EXERCISE AIM - In the data below, copy the lines starting with the line with "Given: Like comment 77120 with いいね" and going on through the line with "Looking at the", swapping "comment" for "reply" and leaving everything else as it is.

STORED RECORDS -
◆ ◆ ◆ ◆ ◆
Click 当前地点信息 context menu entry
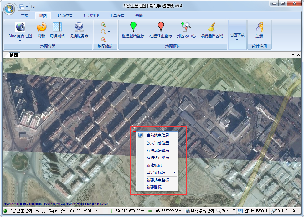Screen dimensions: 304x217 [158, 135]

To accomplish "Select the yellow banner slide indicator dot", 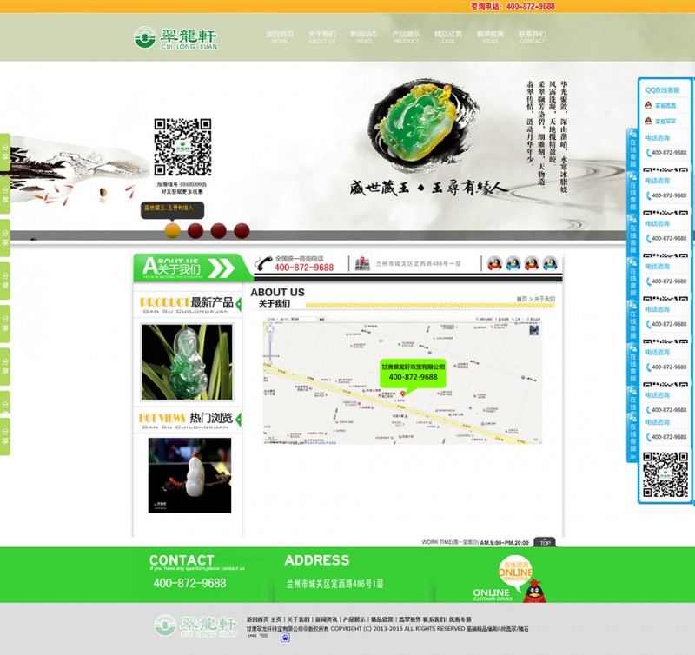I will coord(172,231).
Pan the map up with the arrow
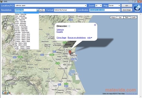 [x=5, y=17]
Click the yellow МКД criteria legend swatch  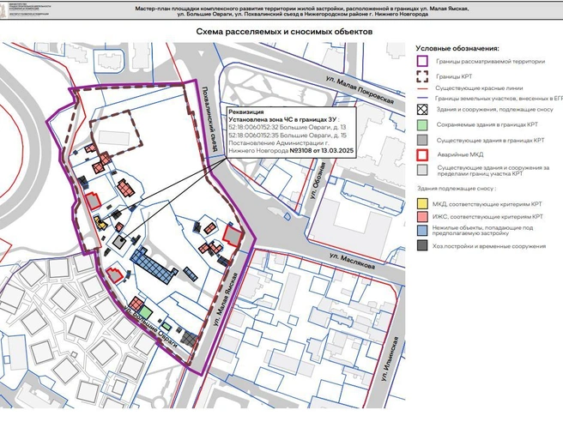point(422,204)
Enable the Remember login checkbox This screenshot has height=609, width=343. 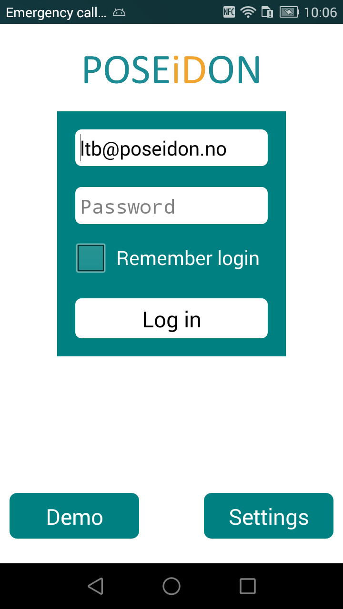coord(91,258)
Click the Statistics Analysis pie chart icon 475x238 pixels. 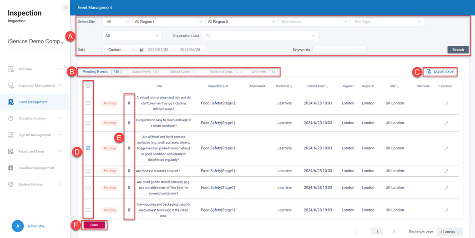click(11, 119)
◆ ◆ ◆ ◆ ◆
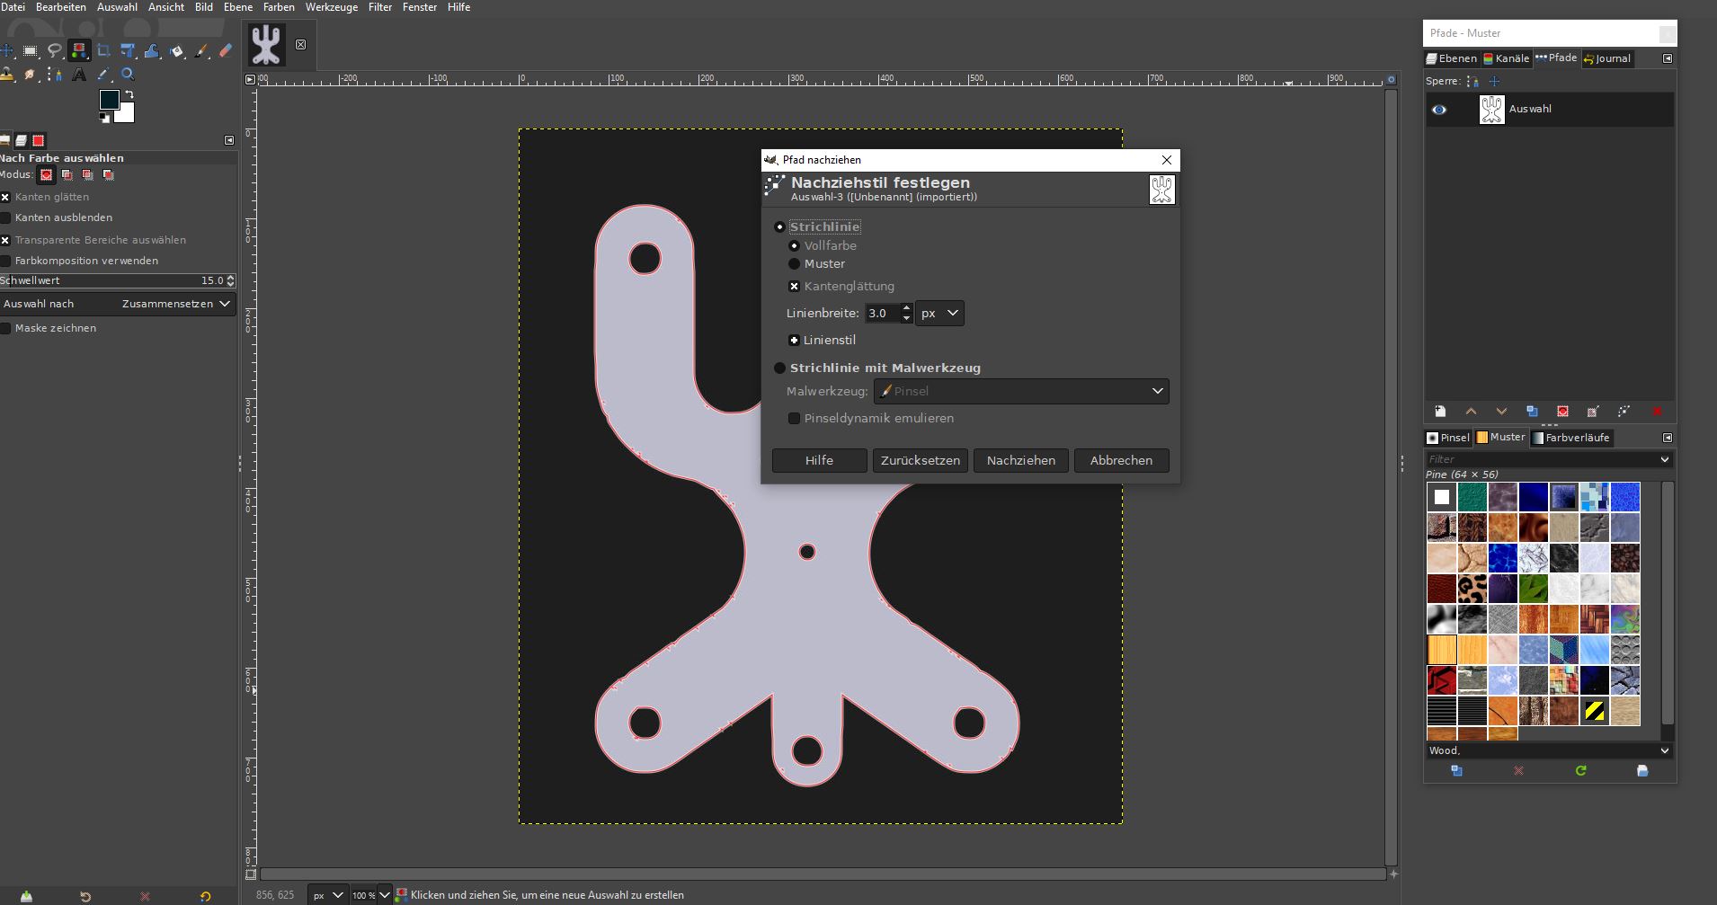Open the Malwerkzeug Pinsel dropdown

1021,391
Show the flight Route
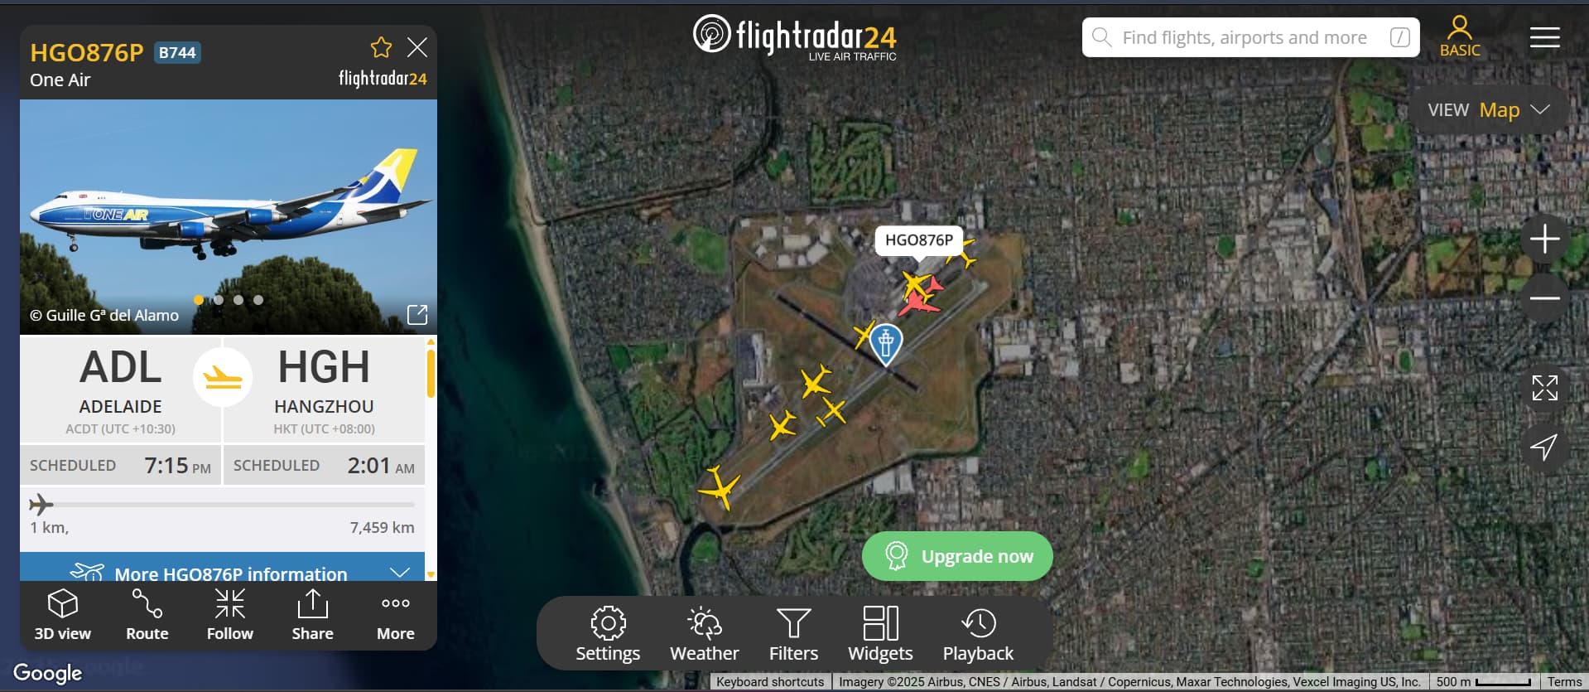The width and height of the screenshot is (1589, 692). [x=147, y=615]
◆ ◆ ◆ ◆ ◆
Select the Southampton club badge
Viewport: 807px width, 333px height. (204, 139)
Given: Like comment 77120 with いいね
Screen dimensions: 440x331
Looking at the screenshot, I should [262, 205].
◆ ◆ ◆ ◆ ◆
CORRECT RESPONSE -
Given: Like reply 77120 with いいね
Screen dimensions: 440x331
Looking at the screenshot, I should [262, 205].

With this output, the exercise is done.